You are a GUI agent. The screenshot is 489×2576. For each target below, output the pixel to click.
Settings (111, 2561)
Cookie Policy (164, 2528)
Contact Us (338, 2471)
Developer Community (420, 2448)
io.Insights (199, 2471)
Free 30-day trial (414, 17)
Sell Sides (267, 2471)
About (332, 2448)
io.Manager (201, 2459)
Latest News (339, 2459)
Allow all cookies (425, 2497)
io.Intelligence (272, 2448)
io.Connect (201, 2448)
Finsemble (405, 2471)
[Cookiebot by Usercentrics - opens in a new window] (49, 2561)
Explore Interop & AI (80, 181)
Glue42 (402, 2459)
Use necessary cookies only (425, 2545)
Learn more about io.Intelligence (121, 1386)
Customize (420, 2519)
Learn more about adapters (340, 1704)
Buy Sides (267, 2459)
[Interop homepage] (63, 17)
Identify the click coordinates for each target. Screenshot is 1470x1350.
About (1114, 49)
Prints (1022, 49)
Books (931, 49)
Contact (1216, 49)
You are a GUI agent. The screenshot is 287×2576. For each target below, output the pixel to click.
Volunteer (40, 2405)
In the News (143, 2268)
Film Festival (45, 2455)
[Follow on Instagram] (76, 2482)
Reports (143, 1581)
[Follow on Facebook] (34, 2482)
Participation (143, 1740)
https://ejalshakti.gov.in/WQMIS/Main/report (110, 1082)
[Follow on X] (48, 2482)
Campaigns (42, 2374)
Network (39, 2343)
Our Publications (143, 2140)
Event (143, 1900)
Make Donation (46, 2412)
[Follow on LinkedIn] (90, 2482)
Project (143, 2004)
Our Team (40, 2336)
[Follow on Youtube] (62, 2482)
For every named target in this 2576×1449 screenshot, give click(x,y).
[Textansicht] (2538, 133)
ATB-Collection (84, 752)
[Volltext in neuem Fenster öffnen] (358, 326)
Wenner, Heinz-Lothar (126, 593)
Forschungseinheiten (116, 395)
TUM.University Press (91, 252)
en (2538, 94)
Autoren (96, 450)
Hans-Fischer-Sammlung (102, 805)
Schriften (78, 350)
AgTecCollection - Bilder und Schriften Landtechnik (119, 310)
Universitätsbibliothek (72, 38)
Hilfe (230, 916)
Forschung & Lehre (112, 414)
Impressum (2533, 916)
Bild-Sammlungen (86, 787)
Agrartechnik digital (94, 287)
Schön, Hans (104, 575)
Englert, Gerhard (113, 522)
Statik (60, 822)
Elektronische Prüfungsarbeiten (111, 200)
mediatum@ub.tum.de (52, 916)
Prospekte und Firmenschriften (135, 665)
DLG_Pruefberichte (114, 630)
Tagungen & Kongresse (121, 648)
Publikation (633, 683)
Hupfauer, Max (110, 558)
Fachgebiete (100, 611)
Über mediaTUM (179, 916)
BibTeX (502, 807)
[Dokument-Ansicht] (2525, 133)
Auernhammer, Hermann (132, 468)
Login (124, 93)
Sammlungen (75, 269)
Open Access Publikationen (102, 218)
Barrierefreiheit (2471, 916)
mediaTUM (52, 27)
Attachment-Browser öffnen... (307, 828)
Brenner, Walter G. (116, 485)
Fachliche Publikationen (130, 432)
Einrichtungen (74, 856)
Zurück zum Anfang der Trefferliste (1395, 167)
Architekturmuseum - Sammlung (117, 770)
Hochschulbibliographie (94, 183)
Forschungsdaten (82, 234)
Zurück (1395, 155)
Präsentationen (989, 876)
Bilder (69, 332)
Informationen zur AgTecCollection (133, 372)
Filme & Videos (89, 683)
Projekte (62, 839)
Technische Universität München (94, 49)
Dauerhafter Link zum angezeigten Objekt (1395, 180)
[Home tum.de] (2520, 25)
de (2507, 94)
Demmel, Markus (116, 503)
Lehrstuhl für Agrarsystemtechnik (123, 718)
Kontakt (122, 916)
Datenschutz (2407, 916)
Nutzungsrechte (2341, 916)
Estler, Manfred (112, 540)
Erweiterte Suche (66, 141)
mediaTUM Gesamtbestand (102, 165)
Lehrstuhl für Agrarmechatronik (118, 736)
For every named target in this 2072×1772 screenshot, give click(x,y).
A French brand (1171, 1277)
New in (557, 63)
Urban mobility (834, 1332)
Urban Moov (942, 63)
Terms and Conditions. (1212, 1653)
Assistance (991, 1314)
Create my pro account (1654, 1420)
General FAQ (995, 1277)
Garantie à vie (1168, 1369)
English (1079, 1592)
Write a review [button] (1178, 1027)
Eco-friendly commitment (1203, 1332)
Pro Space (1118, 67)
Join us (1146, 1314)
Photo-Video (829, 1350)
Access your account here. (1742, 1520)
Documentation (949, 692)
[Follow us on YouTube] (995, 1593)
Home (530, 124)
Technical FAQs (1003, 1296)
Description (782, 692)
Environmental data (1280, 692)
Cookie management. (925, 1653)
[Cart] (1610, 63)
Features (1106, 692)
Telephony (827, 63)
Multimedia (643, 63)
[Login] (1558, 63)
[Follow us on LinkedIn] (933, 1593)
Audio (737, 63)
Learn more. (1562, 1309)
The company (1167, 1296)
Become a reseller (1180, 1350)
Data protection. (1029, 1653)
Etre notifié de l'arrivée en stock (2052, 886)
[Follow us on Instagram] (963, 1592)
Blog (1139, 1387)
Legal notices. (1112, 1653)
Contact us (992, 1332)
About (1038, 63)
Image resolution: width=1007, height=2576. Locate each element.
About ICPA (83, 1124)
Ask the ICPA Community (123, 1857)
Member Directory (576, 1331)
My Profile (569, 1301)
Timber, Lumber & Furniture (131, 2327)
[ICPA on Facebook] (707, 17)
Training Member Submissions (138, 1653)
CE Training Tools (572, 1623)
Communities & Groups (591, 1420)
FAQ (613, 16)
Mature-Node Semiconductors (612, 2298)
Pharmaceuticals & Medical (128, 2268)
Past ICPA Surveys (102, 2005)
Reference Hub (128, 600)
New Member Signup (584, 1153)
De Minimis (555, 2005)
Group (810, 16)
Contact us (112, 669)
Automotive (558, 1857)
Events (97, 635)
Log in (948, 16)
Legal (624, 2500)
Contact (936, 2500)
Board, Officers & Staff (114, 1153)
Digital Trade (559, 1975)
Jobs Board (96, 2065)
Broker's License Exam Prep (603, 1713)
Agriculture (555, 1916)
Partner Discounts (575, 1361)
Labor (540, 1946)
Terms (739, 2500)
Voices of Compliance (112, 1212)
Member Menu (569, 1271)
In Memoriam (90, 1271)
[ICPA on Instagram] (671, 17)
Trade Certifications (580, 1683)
★ ★ ★
Your task is to retype the entries verbatim, starting with the line that holds "Access your account here. (1742, 1520)" and stopping after the line that holds "Contact (936, 2500)".

§ **Completed exercise**:
Access your account here. (1742, 1520)
Documentation (949, 692)
[Follow us on YouTube] (995, 1593)
Home (530, 124)
Technical FAQs (1003, 1296)
Description (782, 692)
Environmental data (1280, 692)
Cookie management. (925, 1653)
[Cart] (1610, 63)
Features (1106, 692)
Telephony (827, 63)
Multimedia (643, 63)
[Login] (1558, 63)
[Follow us on LinkedIn] (933, 1593)
Audio (737, 63)
Learn more. (1562, 1309)
The company (1167, 1296)
Become a reseller (1180, 1350)
Data protection. (1029, 1653)
Etre notifié de l'arrivée en stock (2052, 886)
[Follow us on Instagram] (963, 1592)
Blog (1139, 1387)
Legal notices. (1112, 1653)
Contact us (992, 1332)
About (1038, 63)
Image resolution: width=1007, height=2576. Locate each element.
About ICPA (83, 1124)
Ask the ICPA Community (123, 1857)
Member Directory (576, 1331)
My Profile (569, 1301)
Timber, Lumber & Furniture (131, 2327)
[ICPA on Facebook] (707, 17)
Training Member Submissions (138, 1653)
CE Training Tools (572, 1623)
Communities & Groups (591, 1420)
FAQ (613, 16)
Mature-Node Semiconductors (612, 2298)
Pharmaceuticals & Medical (128, 2268)
Past ICPA Surveys (102, 2005)
Reference Hub (128, 600)
New Member Signup (584, 1153)
De Minimis (555, 2005)
Group (810, 16)
Contact us (112, 669)
Automotive (558, 1857)
Events (97, 635)
Log in (948, 16)
Legal (624, 2500)
Contact (936, 2500)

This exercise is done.